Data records
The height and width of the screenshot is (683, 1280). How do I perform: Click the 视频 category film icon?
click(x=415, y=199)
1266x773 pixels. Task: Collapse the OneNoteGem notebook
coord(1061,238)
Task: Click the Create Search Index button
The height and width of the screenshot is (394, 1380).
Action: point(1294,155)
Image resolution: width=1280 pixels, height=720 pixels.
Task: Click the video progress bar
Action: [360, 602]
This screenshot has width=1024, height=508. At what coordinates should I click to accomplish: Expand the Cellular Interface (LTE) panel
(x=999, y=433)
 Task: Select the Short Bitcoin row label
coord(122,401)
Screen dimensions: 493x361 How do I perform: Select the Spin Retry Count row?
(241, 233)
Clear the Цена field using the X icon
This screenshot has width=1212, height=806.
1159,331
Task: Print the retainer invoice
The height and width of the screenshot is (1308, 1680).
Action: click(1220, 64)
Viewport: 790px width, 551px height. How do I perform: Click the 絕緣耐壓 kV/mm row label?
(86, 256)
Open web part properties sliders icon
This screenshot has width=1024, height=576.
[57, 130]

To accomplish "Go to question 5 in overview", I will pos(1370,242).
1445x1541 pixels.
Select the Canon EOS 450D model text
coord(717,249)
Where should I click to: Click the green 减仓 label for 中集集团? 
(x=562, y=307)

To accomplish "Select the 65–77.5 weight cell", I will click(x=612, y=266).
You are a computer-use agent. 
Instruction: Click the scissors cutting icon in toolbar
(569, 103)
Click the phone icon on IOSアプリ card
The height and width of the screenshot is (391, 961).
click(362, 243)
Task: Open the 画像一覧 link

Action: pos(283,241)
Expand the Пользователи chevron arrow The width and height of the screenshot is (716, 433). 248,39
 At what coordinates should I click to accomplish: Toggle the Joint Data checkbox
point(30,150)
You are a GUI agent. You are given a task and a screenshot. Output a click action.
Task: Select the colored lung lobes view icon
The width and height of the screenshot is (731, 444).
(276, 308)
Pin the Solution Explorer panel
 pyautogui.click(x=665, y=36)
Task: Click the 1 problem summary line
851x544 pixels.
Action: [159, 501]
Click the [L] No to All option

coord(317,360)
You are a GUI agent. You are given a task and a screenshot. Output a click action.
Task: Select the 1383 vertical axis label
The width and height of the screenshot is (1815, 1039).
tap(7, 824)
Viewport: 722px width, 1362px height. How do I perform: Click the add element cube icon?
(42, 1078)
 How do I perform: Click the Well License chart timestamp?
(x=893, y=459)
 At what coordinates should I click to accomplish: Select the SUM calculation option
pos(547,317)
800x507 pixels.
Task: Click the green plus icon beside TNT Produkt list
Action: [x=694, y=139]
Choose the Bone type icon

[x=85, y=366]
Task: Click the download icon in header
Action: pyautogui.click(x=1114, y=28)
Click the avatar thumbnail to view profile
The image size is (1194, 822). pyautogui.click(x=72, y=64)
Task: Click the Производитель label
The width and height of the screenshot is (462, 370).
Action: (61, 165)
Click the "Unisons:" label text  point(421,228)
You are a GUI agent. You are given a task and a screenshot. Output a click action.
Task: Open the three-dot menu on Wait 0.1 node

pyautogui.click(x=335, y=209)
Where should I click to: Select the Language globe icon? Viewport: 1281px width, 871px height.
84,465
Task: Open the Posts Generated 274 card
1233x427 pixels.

ASSIGNMENT: Could you transcribe every entry exactly, without altering anything?

REPLY:
The height and width of the screenshot is (683, 1280). How do I perform: Click the 视频 category film icon?
click(x=415, y=199)
1266x773 pixels. Task: Collapse the OneNoteGem notebook
coord(1061,238)
Task: Click the Create Search Index button
The height and width of the screenshot is (394, 1380).
Action: point(1294,155)
Image resolution: width=1280 pixels, height=720 pixels.
Task: Click the video progress bar
Action: [360, 602]
This screenshot has width=1024, height=508. At what coordinates should I click to accomplish: Expand the Cellular Interface (LTE) panel
(x=999, y=433)
 Task: Select the Short Bitcoin row label
coord(122,401)
Screen dimensions: 493x361 How do I perform: Select the Spin Retry Count row?
(241, 233)
Clear the Цена field using the X icon
This screenshot has width=1212, height=806.
1159,331
Task: Print the retainer invoice
The height and width of the screenshot is (1308, 1680).
Action: click(1220, 64)
Viewport: 790px width, 551px height. How do I perform: Click the 絕緣耐壓 kV/mm row label?
(86, 256)
Open web part properties sliders icon
This screenshot has width=1024, height=576.
[57, 130]

To accomplish "Go to question 5 in overview", I will pos(1370,242).
1445x1541 pixels.
Select the Canon EOS 450D model text
coord(717,249)
Where should I click to: Click the green 减仓 label for 中集集团? 
(x=562, y=307)

To accomplish "Select the 65–77.5 weight cell", I will click(x=612, y=266).
You are a computer-use agent. 
Instruction: Click the scissors cutting icon in toolbar
(569, 103)
Click the phone icon on IOSアプリ card
The height and width of the screenshot is (391, 961).
click(362, 243)
Task: Open the 画像一覧 link

Action: pos(283,241)
Expand the Пользователи chevron arrow The width and height of the screenshot is (716, 433). 248,39
 At what coordinates should I click to accomplish: Toggle the Joint Data checkbox
point(30,150)
You are a GUI agent. You are given a task and a screenshot. Output a click action.
Task: Select the colored lung lobes view icon
The width and height of the screenshot is (731, 444).
(276, 308)
Pin the Solution Explorer panel
 pyautogui.click(x=665, y=36)
Task: Click the 1 problem summary line
851x544 pixels.
Action: [159, 501]
Click the [L] No to All option

coord(317,360)
You are a GUI agent. You are given a task and a screenshot. Output a click action.
Task: Select the 1383 vertical axis label
The width and height of the screenshot is (1815, 1039).
tap(7, 824)
Viewport: 722px width, 1362px height. How do I perform: Click the add element cube icon?
(42, 1078)
 How do I perform: Click the Well License chart timestamp?
(x=893, y=459)
 At what coordinates should I click to accomplish: Select the SUM calculation option
pos(547,317)
800x507 pixels.
Task: Click the green plus icon beside TNT Produkt list
Action: [x=694, y=139]
Choose the Bone type icon

[x=85, y=366]
Task: Click the download icon in header
Action: pyautogui.click(x=1114, y=28)
Click the avatar thumbnail to view profile
The image size is (1194, 822). pyautogui.click(x=72, y=64)
Task: Click the Производитель label
The width and height of the screenshot is (462, 370).
Action: (61, 165)
Click the "Unisons:" label text  point(421,228)
You are a GUI agent. You are given a task and a screenshot. Output a click action.
Task: Open the three-dot menu on Wait 0.1 node

pyautogui.click(x=335, y=209)
Where should I click to: Select the Language globe icon? Viewport: 1281px width, 871px height.
84,465
Task: Open the Posts Generated 274 card
1233x427 pixels.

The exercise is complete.